The country is currently experiencing an unprecedented economic crisis – triggered by the 2014-2015 drop in oil prices – which translates into skyrocketing inflation and dramatic food and cash shortages. The government attempted to address the situation with the issuance of a new banknote series, but its efforts have not been fruitful for the moment.
The cash shortage is making life extremely difficult for the Venezuelan population, already affected by the remarkable inflation that made their banknotes completely worthless. Cash withdrawals at ATMs are limited to 10,000 bolivars per person per day, representing less than USD $1. What’s more, cash machines are systematically empty, forcing people to queue for hours at banks only to get a maximum of 20,000 bolivars – a sum that is far from covering daily necessities. One of the adverse effects of this shortage has been the emergence of a black market, where banknotes are exchanged in return for a 15-30% commission.
Furthermore, last December, Nicolas Maduro announced the withdrawal of the highest banknote – the 100 bolivar. This move caused a social upheaval, forcing the president to backtrack on his initial decision. In January 2017, the central bank issued a new series of banknotes consisting of 6 denominations: 500, 1’000, 2’000, 5’000, 10’000 and 20’000 bolivars in an effort to curb inflation. Yet, the central bank is still unable to provide commercial banks with sufficient cash reserves, forcing these to impose restrictions directly on consumers.

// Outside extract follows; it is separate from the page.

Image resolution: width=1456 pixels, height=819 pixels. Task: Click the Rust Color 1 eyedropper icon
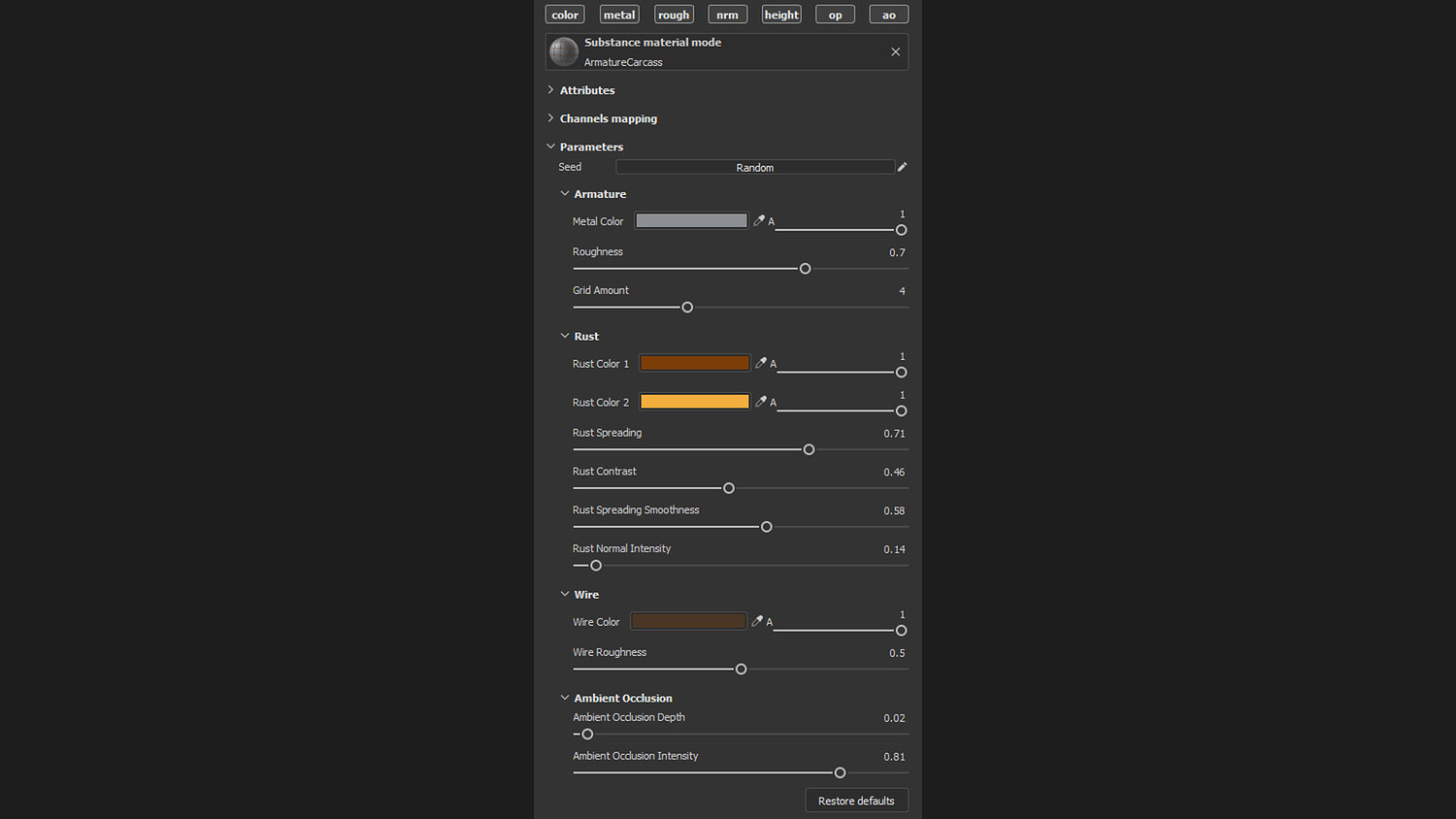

Henkel García – Director at Econométrica, a Venezuelan firm – explained that only 7.5% of the cash in circulation is available to consumers. The new series should result in a 66% rise in the number of circulating banknotes, a figure that remains insufficient to address the cash shortage, García says. Cash withdrawal limitations have also encouraged consumers to stop deposing cash at banks, leading the loan system to a standstill.